(Task goal) First find the line with "The image size is (2048, 1536).", then reproduce it and all following lines of the data to the end, exactly and with no pictures, adding nothing.

[Stored records]
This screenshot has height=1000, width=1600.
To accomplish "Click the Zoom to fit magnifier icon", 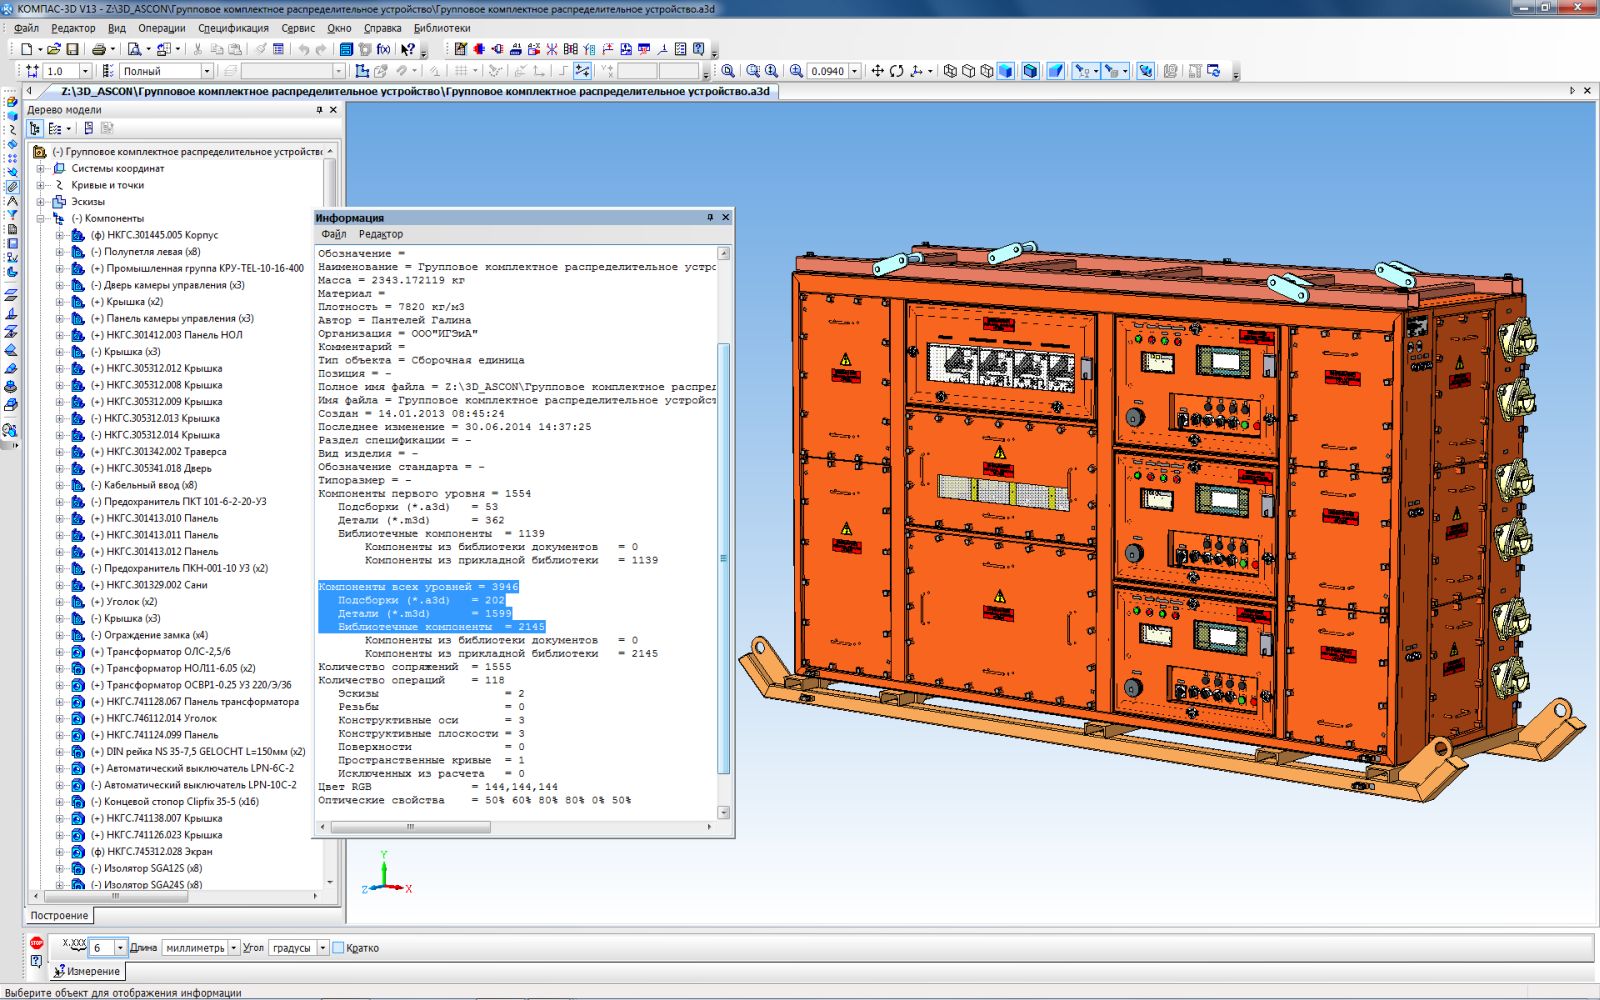I will click(x=728, y=71).
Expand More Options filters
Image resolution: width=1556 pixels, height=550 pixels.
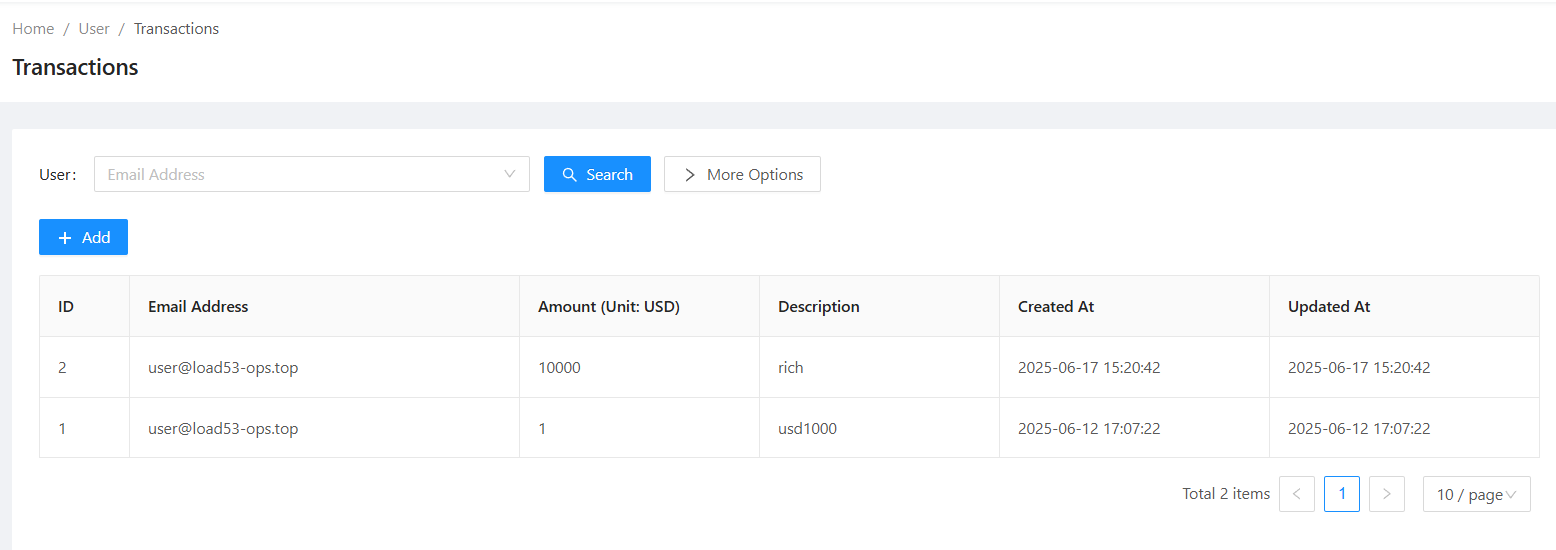[742, 174]
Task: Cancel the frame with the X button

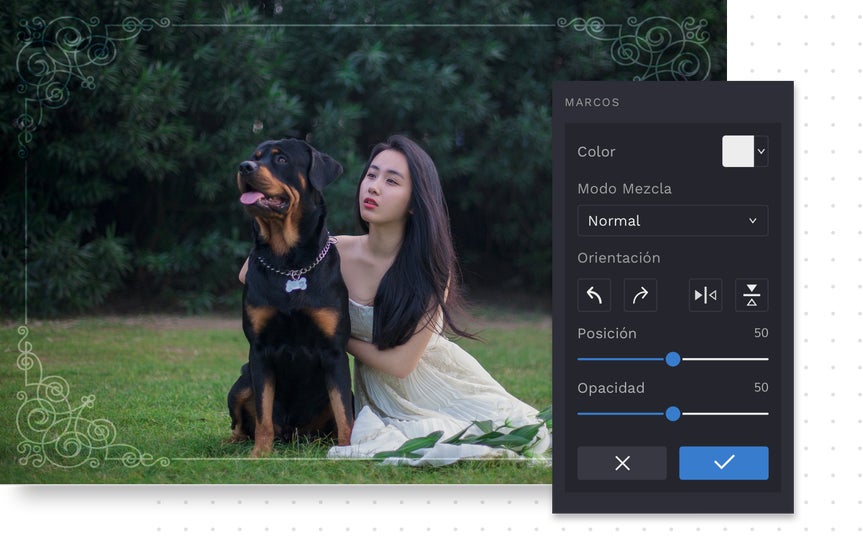Action: [x=622, y=463]
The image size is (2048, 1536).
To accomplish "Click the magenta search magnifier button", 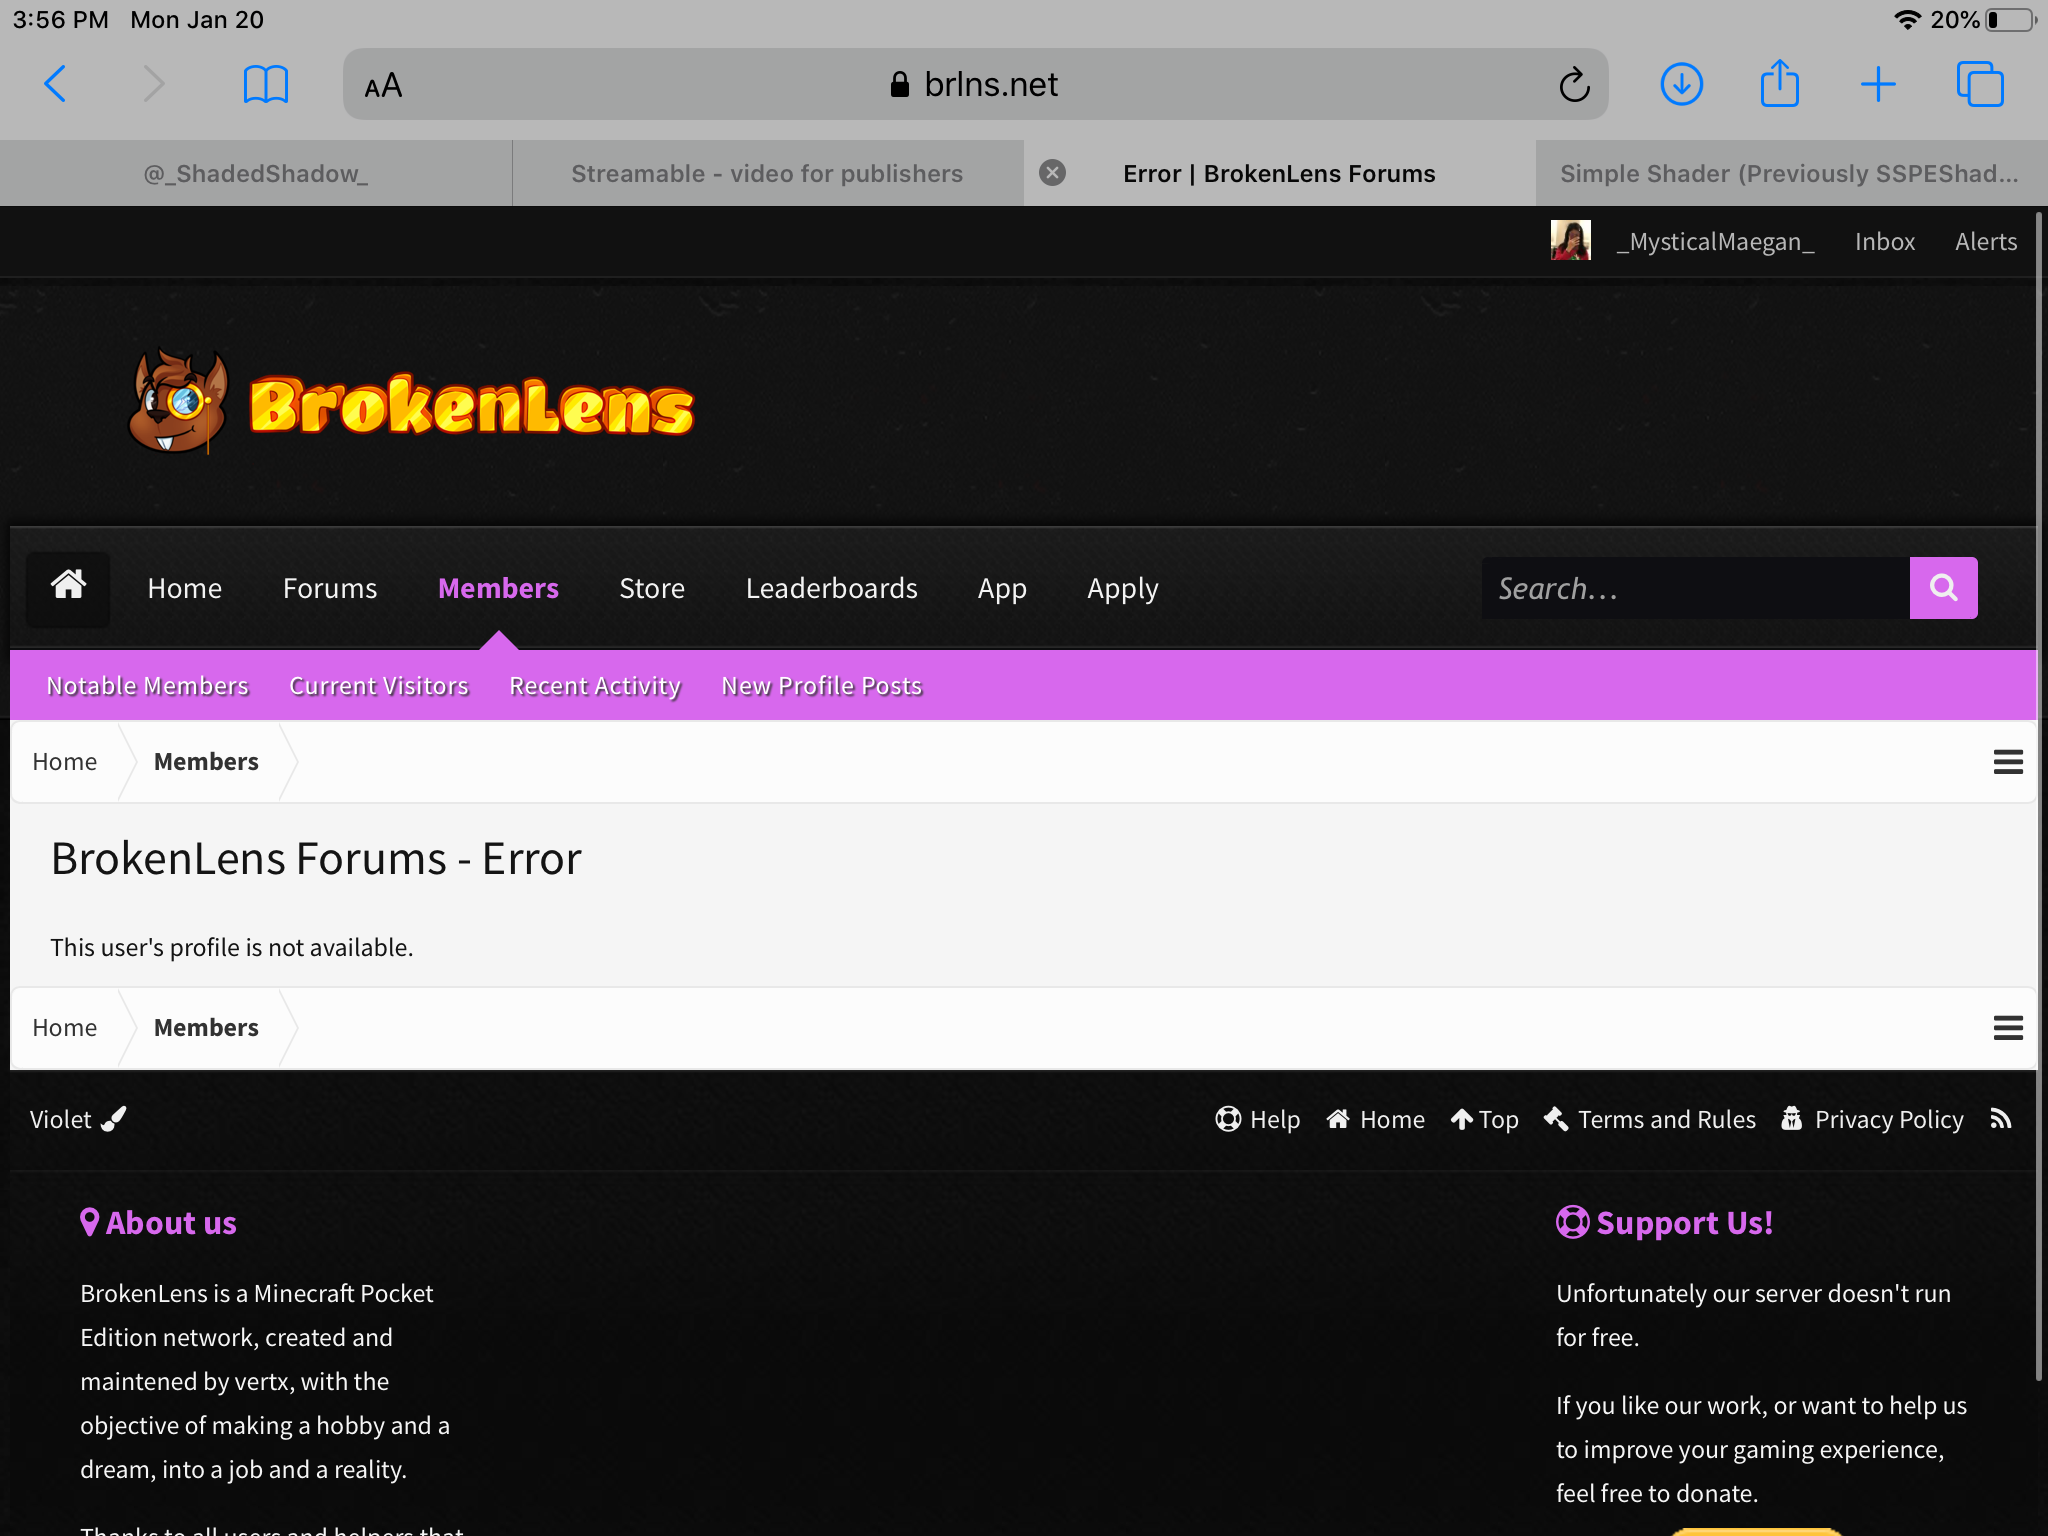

(Answer section)
The image size is (2048, 1536).
To accomplish "Click the magenta search magnifier button", 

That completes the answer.